Why is he created out of a stone? I can only believe it refers to Lame Deer's statement that stone is the hardest and most durable of materials. An interesting point in Lame Deer's statement is the name of the stone God" "Tunkan." Lame Deer, a north American Indian, living at the turn of the century, uses a name that has its beginnings with the Mayans. The word in Mayan for a precious stone is "tun", while the word for ordinary stone is "tunich." The term was also used in the measuring of time. Tun is the name of the Mayan time period of 365 days.

 

"...where there was neither time nor space..." The key word is 'where.' 'When' is not spoken of, thus the creation is placed beyond time -- now when time was not or outside of time. To the Mayans, the "first time" was outside material creation, so that God had to descent to the "second time" before he could declare his divinity. Are we referring to stone (tun), time (tun), or both?
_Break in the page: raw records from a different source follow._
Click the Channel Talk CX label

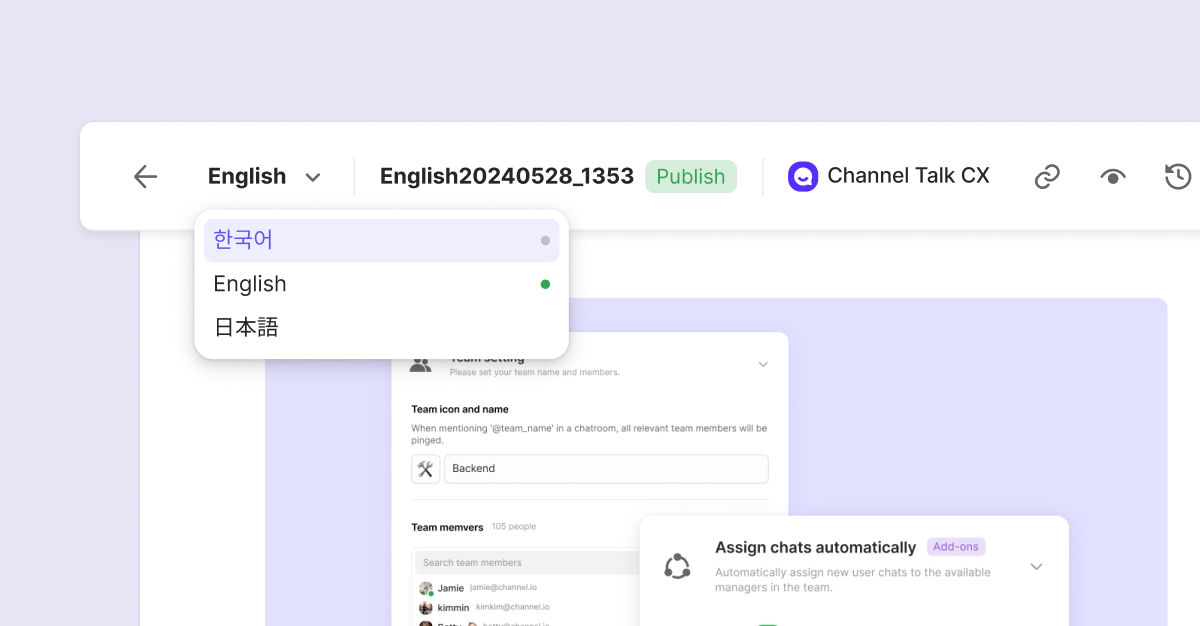point(908,177)
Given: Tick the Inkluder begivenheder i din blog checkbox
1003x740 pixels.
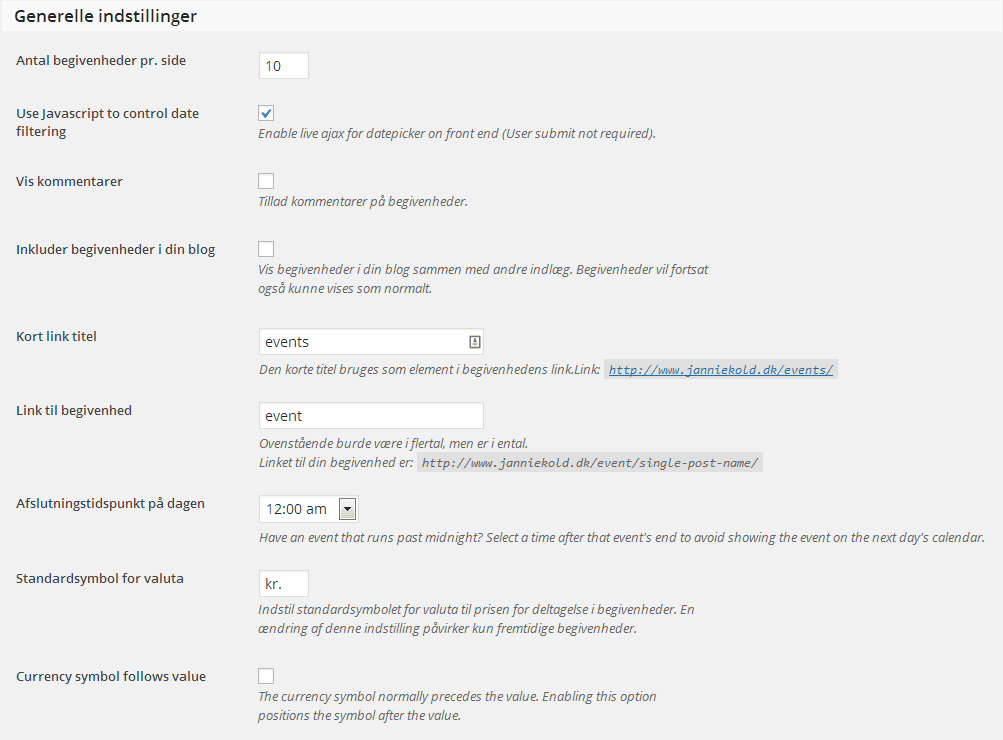Looking at the screenshot, I should pyautogui.click(x=266, y=249).
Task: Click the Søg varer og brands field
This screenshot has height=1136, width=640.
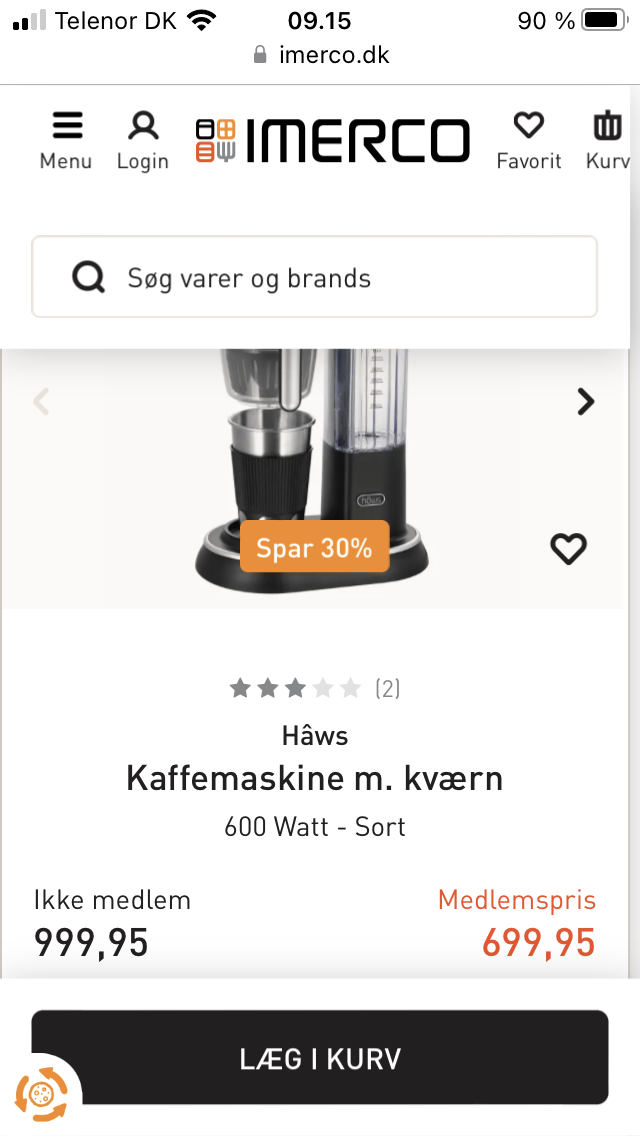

God continued creating the heavens and earth from stones. Hebones, the only son of God, was born upon the stone of his father, and man was born of stone when moisture fell upon it. It is interesting that God, at the first heaven, has a stone in one hand and in the other his 'kabahil', the Mayan potter's wheel. The stone in his one hand at this first heaven was the one used to create the planets "which he held in his grasp when he created them," 16 while in the other the potter's wheel on which were "hung the four changing winds." 17

God was free but the forces governing the universe and represented by lesser Gods were subject to the laws of time.

 

Freedom was relative. The planets could turn only on the whim of god's grasp. The potter's wheel was the perpetual moving outward to the four points of the created world and inward to a still hub. The balance must be kept between time and space and it is the duty of the four changing winds to maintain it. As with all matters of time, there is a beginning and an end. The Mayans felt that the universe would end when creation would return to its beginnings. Thus, creation ends with Smithson's statement "the future is always going backwards."

Robert Smithson did a work in the Yucatan, ancient home of the Mayans, and while traveling by air from Bonampak to a small village, he wrote, as if with a full understanding of the Chilam Balam creation, "The immense horizon contracted its endless rings. Lower and lower into the vortex of Agua Azul, into the calm infernal center, and into the flaming spiral of Xuihtecuhtle." 18 Running through the whole universe, extending from the fire place in the land of the dead, through the fire in the homes of earth, straight through to the pole of the heavens, was the strange spindle of the fire God Xuihtecuhtle, taking souls to their final absorption and leading souls into the earth. It as he who presided at every moment of fertilization and at every birth. Yet, there was no temple for him anywhere on earth because he had no permanent place in the material world, only "a flaming spiral."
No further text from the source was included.